▶ [Exercise objective] Go over the listing below line by line and tally those containing "icon". Give only the tally.

▶ [Material provided]
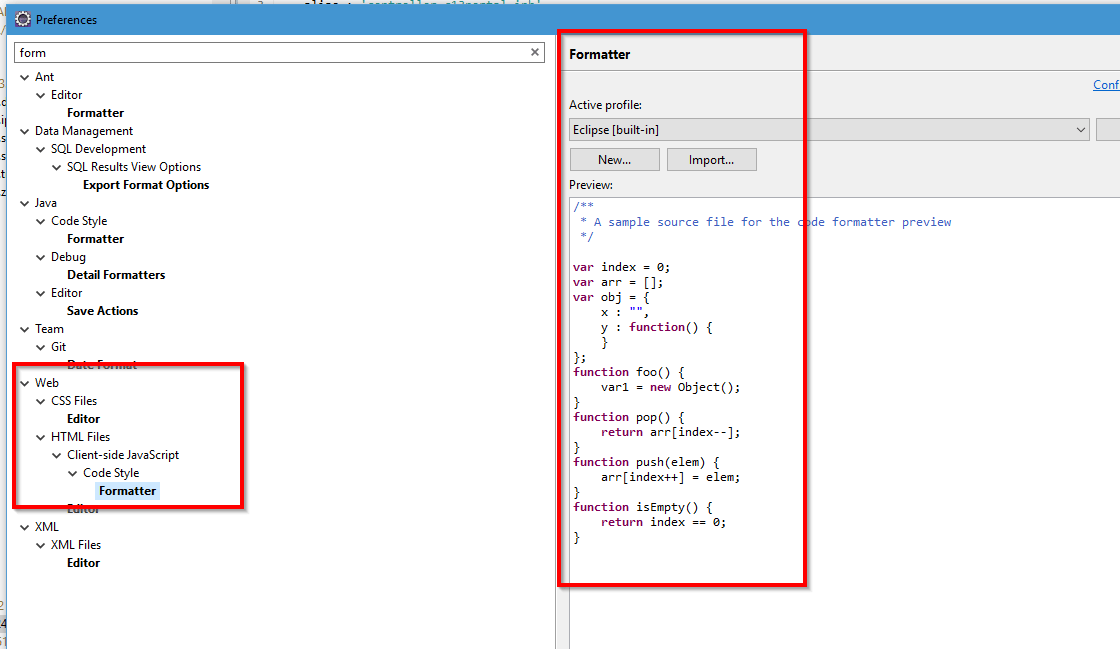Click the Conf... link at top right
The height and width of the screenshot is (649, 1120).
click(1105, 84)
...
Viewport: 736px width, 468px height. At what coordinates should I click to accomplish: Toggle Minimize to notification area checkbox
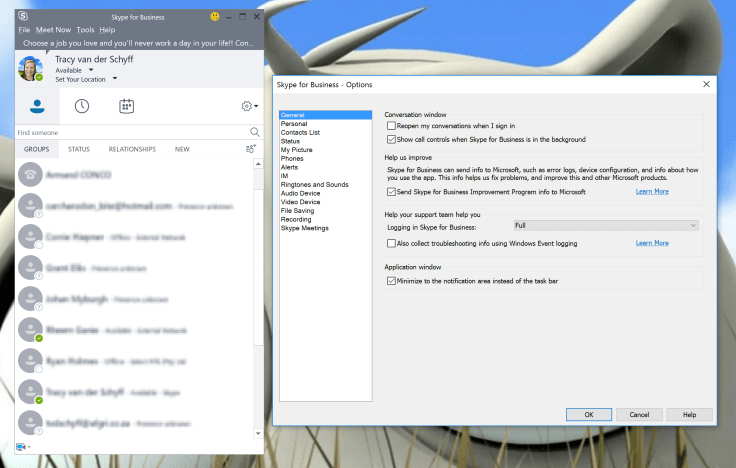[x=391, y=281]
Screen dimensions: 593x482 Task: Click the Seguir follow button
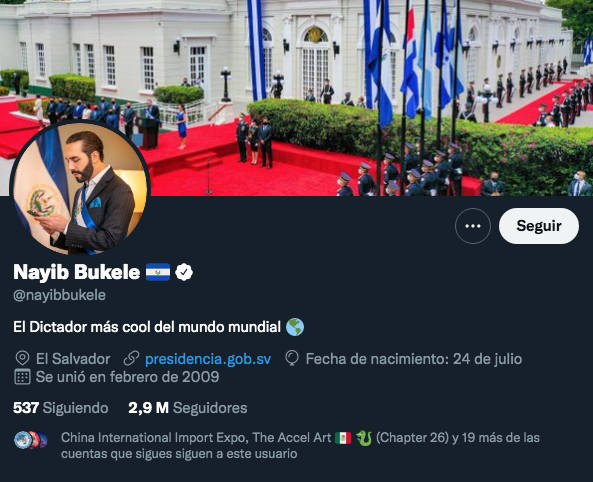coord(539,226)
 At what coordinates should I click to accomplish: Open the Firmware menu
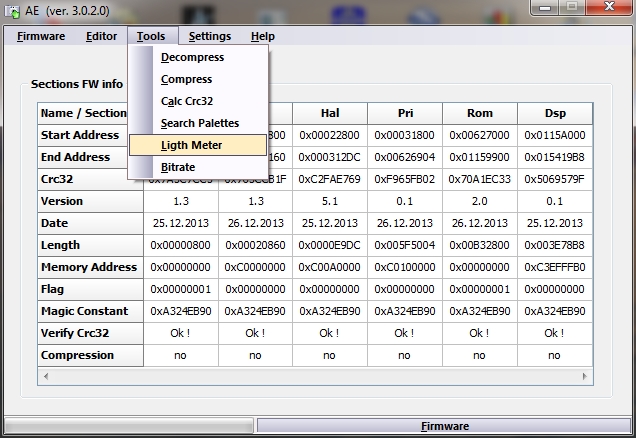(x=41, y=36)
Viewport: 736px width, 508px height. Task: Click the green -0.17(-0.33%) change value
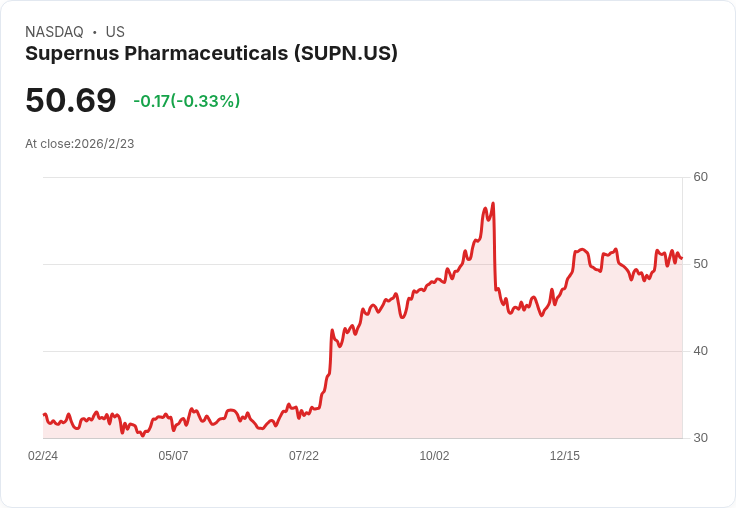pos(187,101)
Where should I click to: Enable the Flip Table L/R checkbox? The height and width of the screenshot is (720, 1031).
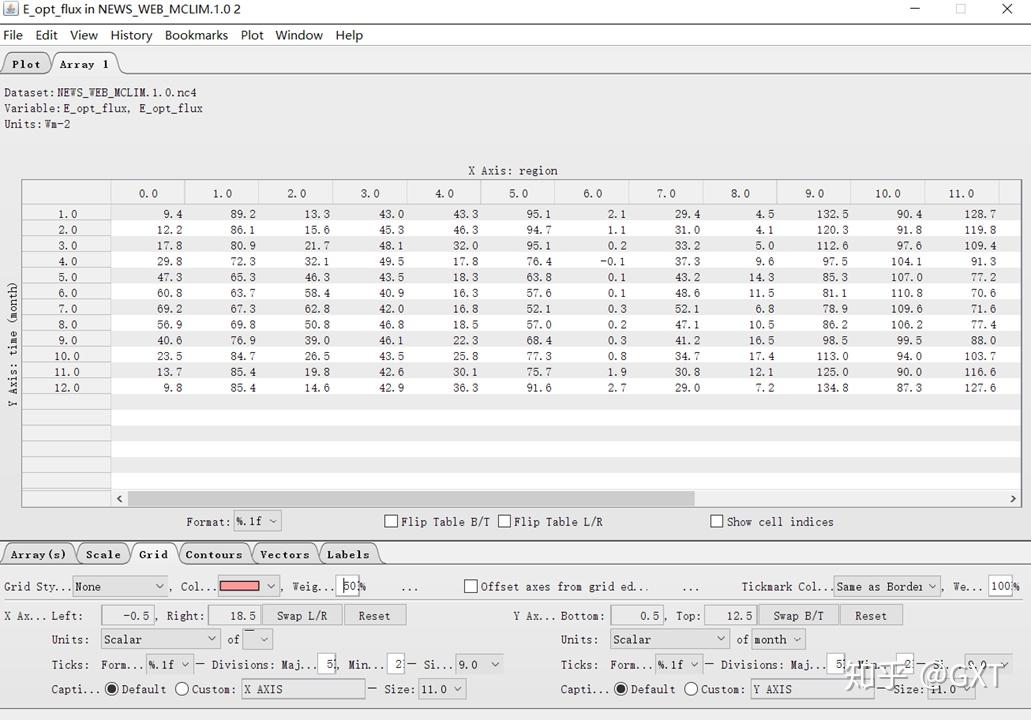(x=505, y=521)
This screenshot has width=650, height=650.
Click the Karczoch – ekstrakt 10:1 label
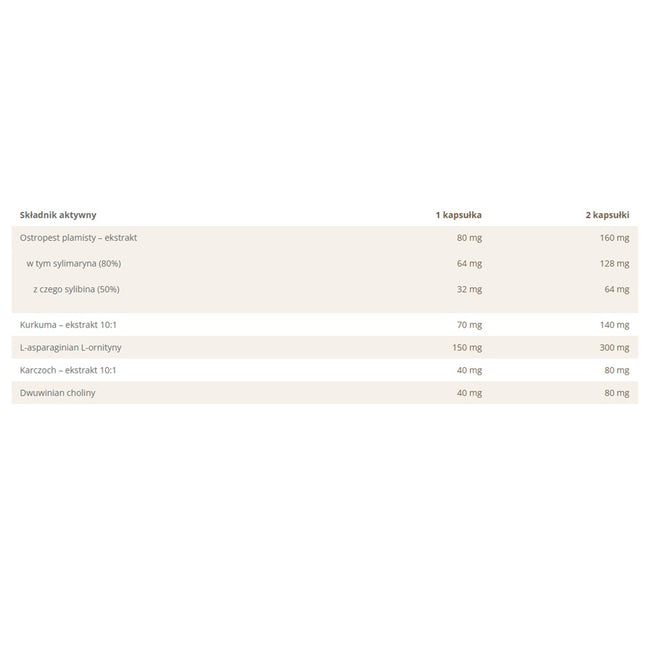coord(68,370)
--
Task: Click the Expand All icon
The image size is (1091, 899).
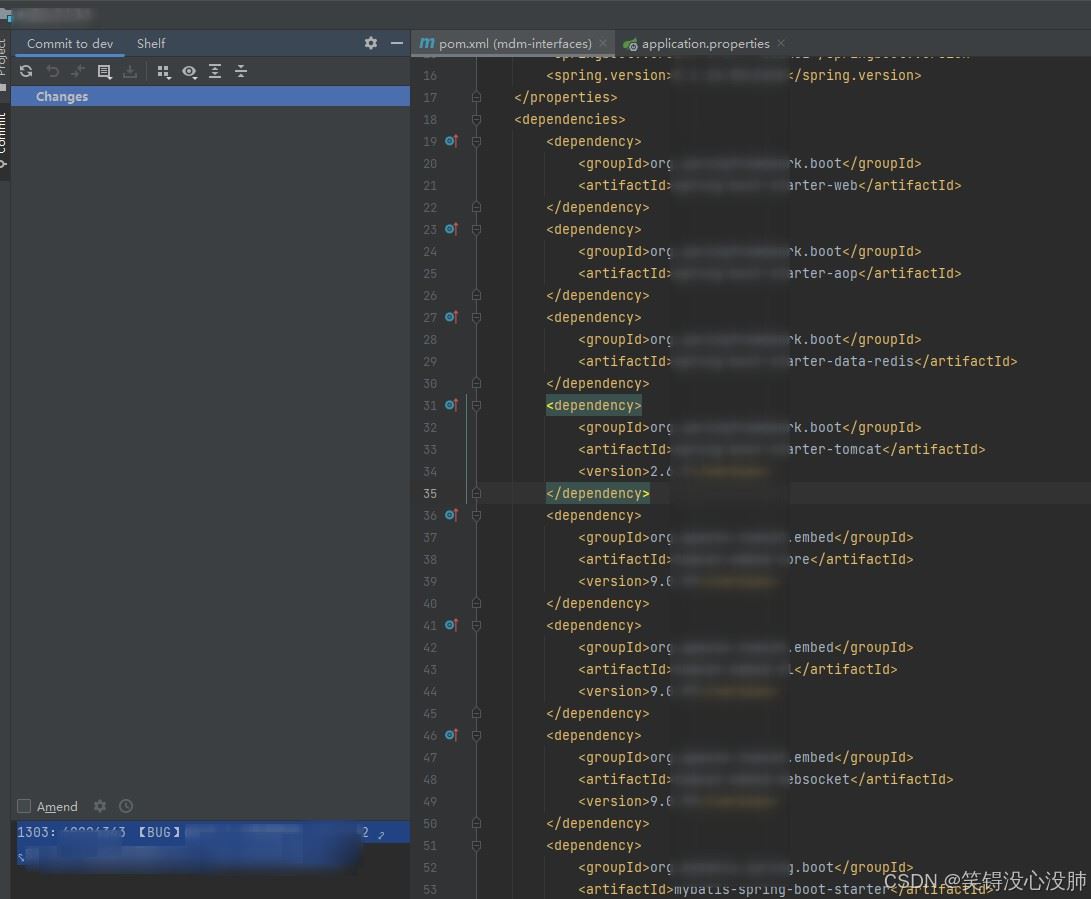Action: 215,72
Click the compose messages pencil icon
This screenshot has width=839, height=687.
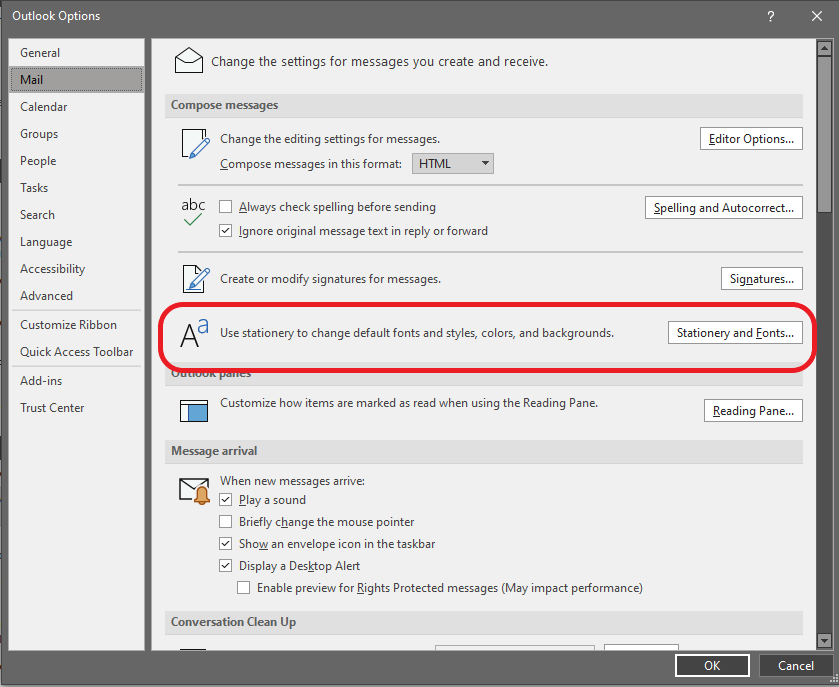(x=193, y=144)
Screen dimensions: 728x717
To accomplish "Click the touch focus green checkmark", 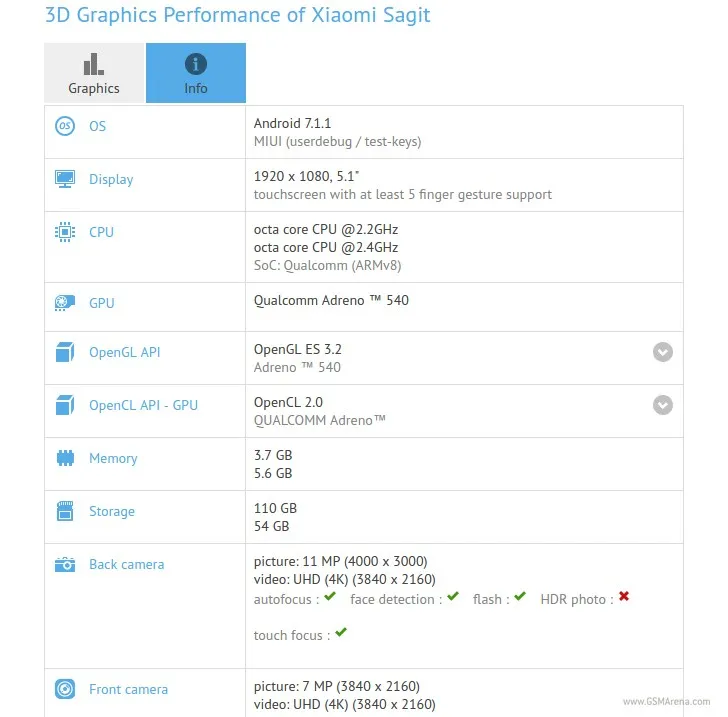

▶ [Answer area] 2